None of the writers claimed that any of the scripture comes from their own thoughts or beliefs. As for the accuracy of events written after the death of Jesus, Luke 1: 1,2 says “Many have undertaken to draw up an account of things that have been fulfilled among us, just as they were handed down to us by those who from the first were eye witnesses (my emphasis) and servants of the word.”
Since God is the author of all scripture, he cannot allow lies or untruths to be part of the information contained in the Bible. The unpleasant truth that Jewish religious elites, priests, officers and people themselves turned against Jesus may be hard to take or understand. Three times Pontius Pilate (a Roman authority) told religious leaders and the gathered crowd that he, and Herod (also Roman) could find no charges against Jesus to have him put to death or crucified. It was Judas (a Jew) who was paid by Chief Priests and officers of the Temple Guard to plot how to betray Christ.
Mark 14: 53-65 also chronicles the condemning of Jesus by Jewish authorities. Many of the early believers or Christians were Jews as described in Acts 2: 1-41 the Day of Pentecost. Verse 5 reads “Now they were staying in Jerusalem, God-fearing Jews from every nation under heaven.” Three thousand new believers were counted that day when Peter gave the message of the sacrifice that Christ made for all. Many or most of them would have been Jews.
It should be noted that Jesus was never stoned by anyone, John 8: 59. We must remember that no one, Jews or Gentiles, came forward to defend Jesus when he was wrongly charged. The history of mankind is rather ugly and difficult to acknowledge at times. Scripture says all have sinned and need salvation through Christ, a good starting point to think about.
In John 16: 33 Jesus says, “I have told you these things, so that in me you may have peace. In this world you will have trouble, but take heart!

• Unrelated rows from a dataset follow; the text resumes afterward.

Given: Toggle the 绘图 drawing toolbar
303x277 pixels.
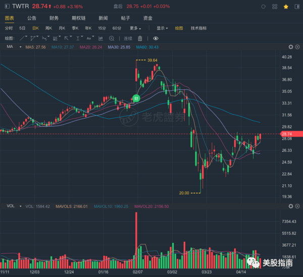Looking at the screenshot, I should tap(179, 28).
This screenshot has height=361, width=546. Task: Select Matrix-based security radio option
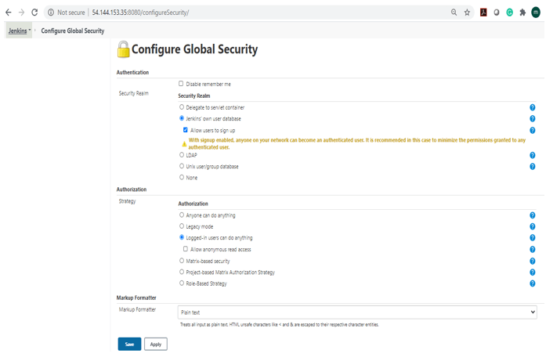(x=182, y=261)
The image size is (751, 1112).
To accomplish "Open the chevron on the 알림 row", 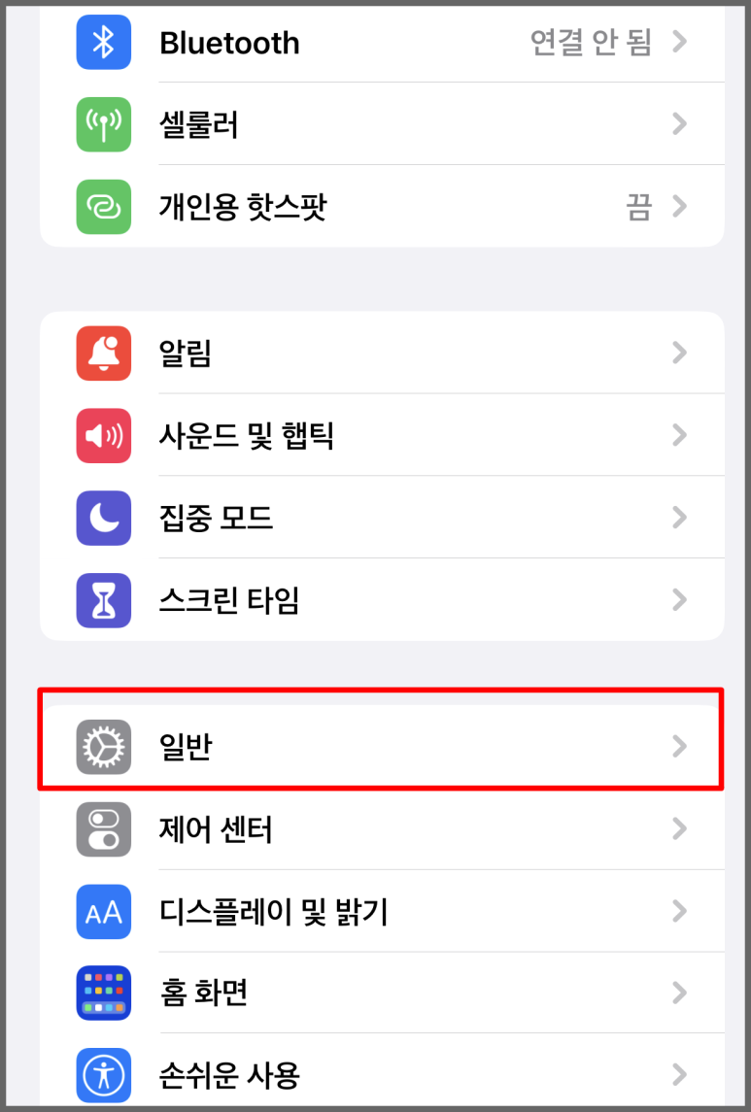I will pos(679,353).
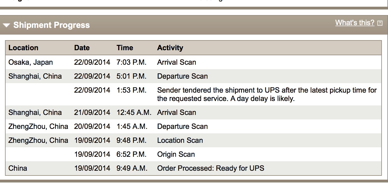
Task: Open the What's this? help link
Action: tap(355, 23)
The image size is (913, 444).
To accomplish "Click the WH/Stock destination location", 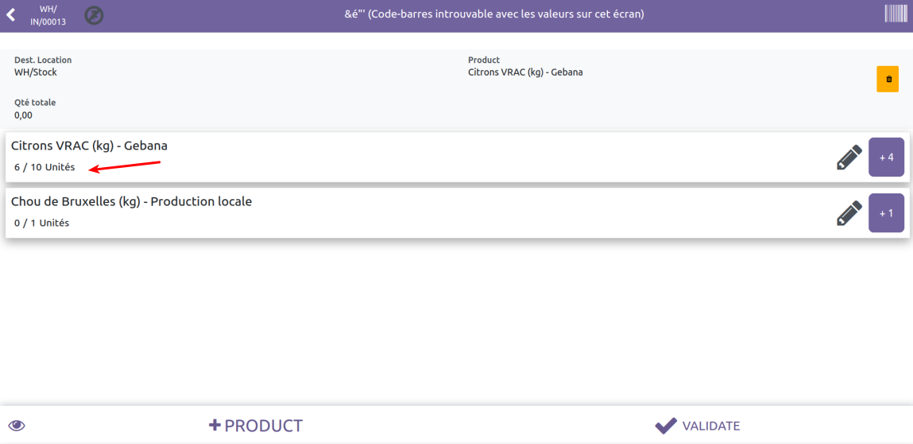I will pyautogui.click(x=36, y=72).
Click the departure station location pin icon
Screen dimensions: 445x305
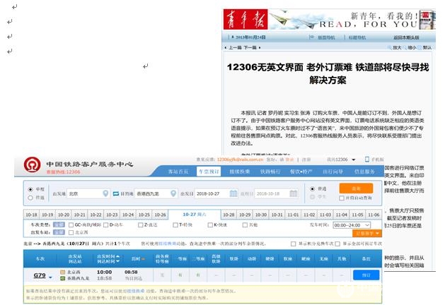tap(105, 193)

I have overcome the world.”
Michael Thorp,
Mount Forest
Remembrance poetry
Dear Editor:
A poem for Nov. 11, entitled Go to the crosses.
Go to the crosses
That stand row on row
In quiet reflection
Hear the wind moan
As it cries for lost lovers
Lost sons and lost friends.
It cries because it knows
War never ends.
Go to the crosses
Give thanks for the grace
That let all those others
Lie in your place.
Hold holy the loss
Given for you
Let your thoughts rise
In deep gratitude.
Go to the crosses
That stand row on row
In quiet reflection
Let your tears flow.
Joy Lippai,
Arthur
‘Remember the dead’
Dear Editor:
Once again as our own names are read
And once again, you will remember the dead
You pin on your poppy, to remember our brave sons
Yet we were just farm boys from the farmers fields
But over here in these plough fields, our shed blood runs red!
Out of all those names that were read
Choose just one man, a soldier who bled
As you pin on that poppy
May it remind you of the One who has said
All of our lives are in His hands, to bless us instead!